*THE EXERCISE*. List every line in the entries below that contains the string "adjacent" in the same letter case.

::: DATA FOR THE TASK :::

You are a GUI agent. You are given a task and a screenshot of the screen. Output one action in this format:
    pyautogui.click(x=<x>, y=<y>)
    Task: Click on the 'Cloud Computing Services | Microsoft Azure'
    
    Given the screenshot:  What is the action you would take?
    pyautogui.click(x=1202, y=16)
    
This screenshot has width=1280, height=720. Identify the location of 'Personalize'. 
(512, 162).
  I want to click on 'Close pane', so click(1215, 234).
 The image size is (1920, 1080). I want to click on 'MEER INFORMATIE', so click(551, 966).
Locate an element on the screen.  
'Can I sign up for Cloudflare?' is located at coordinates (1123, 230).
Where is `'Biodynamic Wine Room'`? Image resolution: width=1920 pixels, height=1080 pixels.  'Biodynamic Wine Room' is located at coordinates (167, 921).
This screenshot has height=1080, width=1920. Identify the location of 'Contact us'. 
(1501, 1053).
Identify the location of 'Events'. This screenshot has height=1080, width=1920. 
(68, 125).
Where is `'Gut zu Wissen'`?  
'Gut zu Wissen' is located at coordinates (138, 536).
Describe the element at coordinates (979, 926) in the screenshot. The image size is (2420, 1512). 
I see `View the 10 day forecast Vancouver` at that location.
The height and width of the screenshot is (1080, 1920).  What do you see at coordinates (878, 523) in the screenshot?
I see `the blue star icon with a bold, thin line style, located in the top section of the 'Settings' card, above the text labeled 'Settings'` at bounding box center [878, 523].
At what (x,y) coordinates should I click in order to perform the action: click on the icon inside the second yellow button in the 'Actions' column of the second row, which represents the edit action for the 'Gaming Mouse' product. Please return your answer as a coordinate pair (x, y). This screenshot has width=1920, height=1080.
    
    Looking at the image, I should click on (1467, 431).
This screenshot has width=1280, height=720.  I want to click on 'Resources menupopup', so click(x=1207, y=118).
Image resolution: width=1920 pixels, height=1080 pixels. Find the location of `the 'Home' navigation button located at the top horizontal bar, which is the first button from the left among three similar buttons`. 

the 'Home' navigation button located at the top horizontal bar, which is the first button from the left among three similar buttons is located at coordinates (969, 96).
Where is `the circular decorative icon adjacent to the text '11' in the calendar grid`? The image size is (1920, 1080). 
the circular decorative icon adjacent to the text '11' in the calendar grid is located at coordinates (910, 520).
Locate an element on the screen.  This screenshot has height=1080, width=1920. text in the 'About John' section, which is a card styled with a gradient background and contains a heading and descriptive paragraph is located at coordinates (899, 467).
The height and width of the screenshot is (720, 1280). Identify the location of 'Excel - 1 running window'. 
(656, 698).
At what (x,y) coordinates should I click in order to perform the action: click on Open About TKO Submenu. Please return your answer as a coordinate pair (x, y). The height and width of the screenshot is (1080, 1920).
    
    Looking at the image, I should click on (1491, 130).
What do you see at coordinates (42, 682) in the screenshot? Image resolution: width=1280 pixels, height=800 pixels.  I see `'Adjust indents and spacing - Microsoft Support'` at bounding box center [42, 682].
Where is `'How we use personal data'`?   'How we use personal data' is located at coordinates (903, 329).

:::

*EXERCISE OUTPUT*.
Where is `the circular decorative icon adjacent to the text '11' in the calendar grid`? The image size is (1920, 1080). 
the circular decorative icon adjacent to the text '11' in the calendar grid is located at coordinates (910, 520).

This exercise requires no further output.